It was July 17, 2020 night time at my place, July 18, 2020 Japan time. I was on my Twitter since it’s weekend (and I’m learning to take a break only on Weekdays). I was scrolling when I saw the post about the passing of Miura Haruma. I was “surprised” and really couldn’t believe it. What’s more shocking was that they said that it was an attempted suicide. When he didn’t show up for work, their team came to his apartment and found him hanging himself. He was brought into the hospital but was pronounced dead. I was so shocked. I literally could not sleep till morning. I felt sad till the next few days. Even as I am drafting this, I feel like crying. It’s really unexpected. I’m not saying it’s ok if it’s someone else, but I had a “special bond” with him.

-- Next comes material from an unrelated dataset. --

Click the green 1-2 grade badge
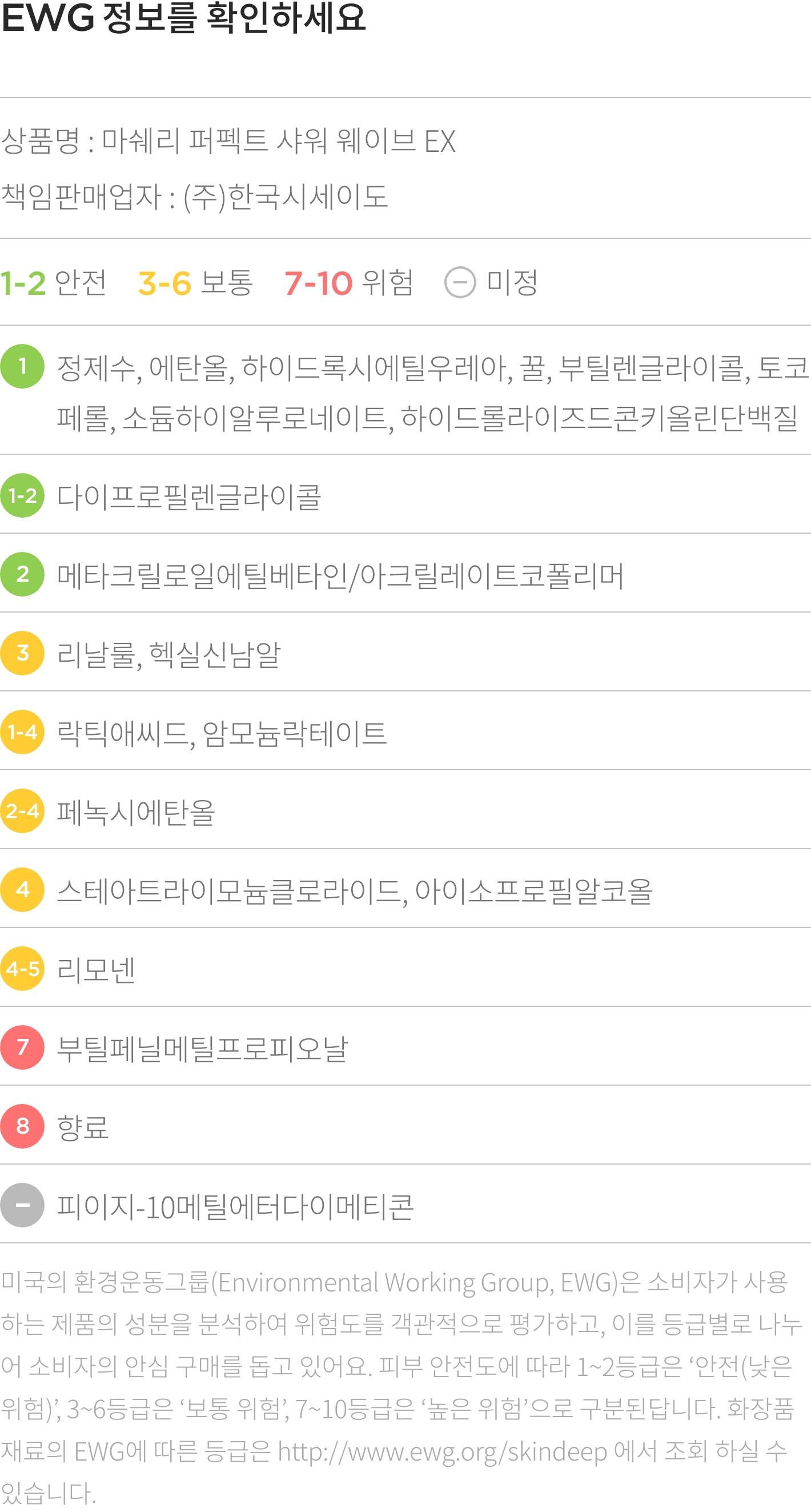811x1512 pixels. click(x=22, y=495)

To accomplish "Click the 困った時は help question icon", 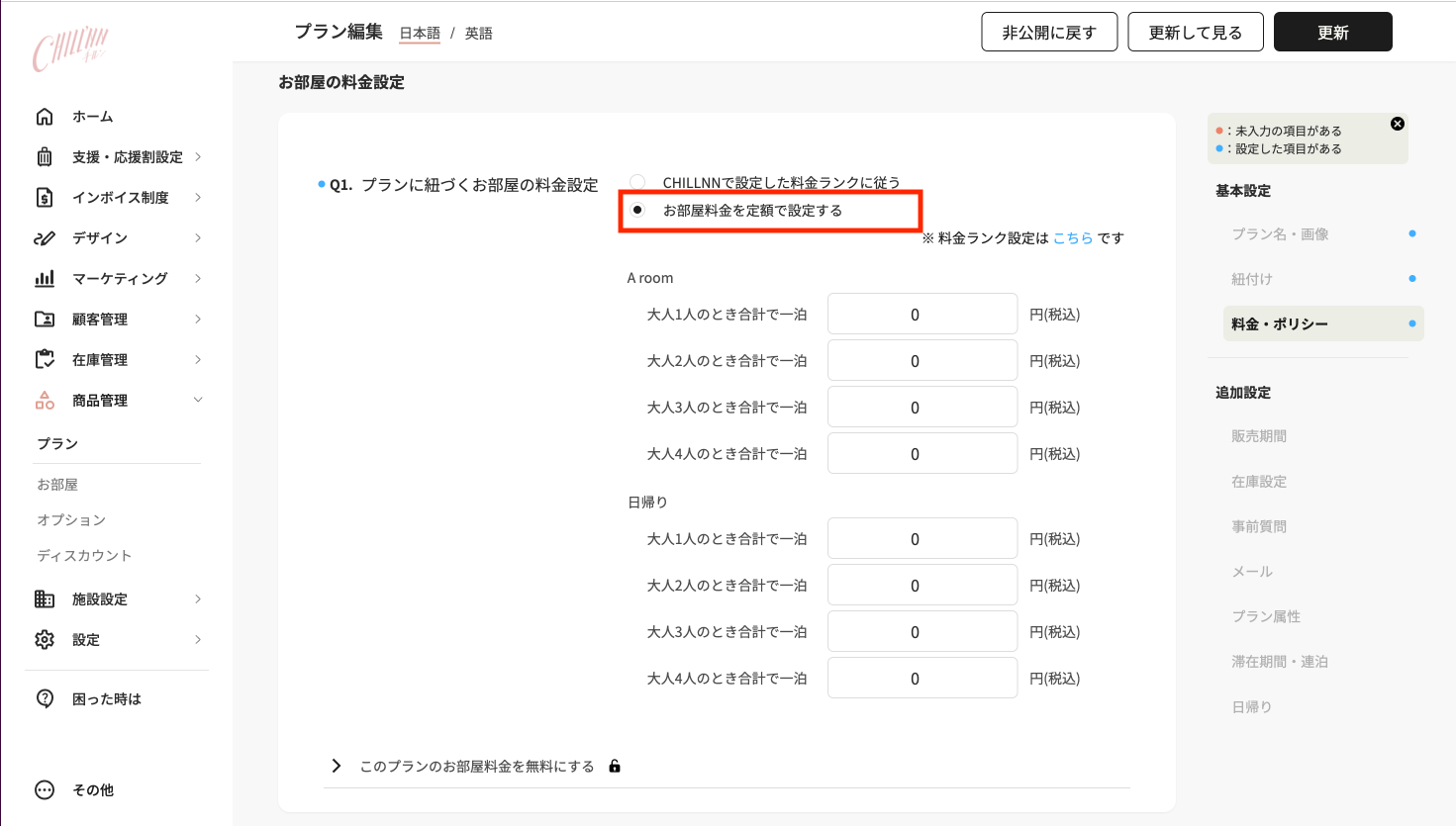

The first time I watched J-dramas and movies, it’s his movies and dramas that I watched a lot: Samurai High School, Gokusen, Bloody Monday, Koizora, Kimi ni Todoke, etc. And after some hiatus from J-dramas and movies (life happened, you know), when I restarted watching J-dramas and movies, it’s also his that I watched: Five minutes to tomorrow, The Confidence Man JP, and the one that left me deep impressions (I wrote about it before, here): Boku no Ita Jikan. The character he was portraying there was trying his best to live despite his illness and despite the fact that he didn’t have much time left. To think that in reality he decided to end his own life…it’s really hard to believe and accept it.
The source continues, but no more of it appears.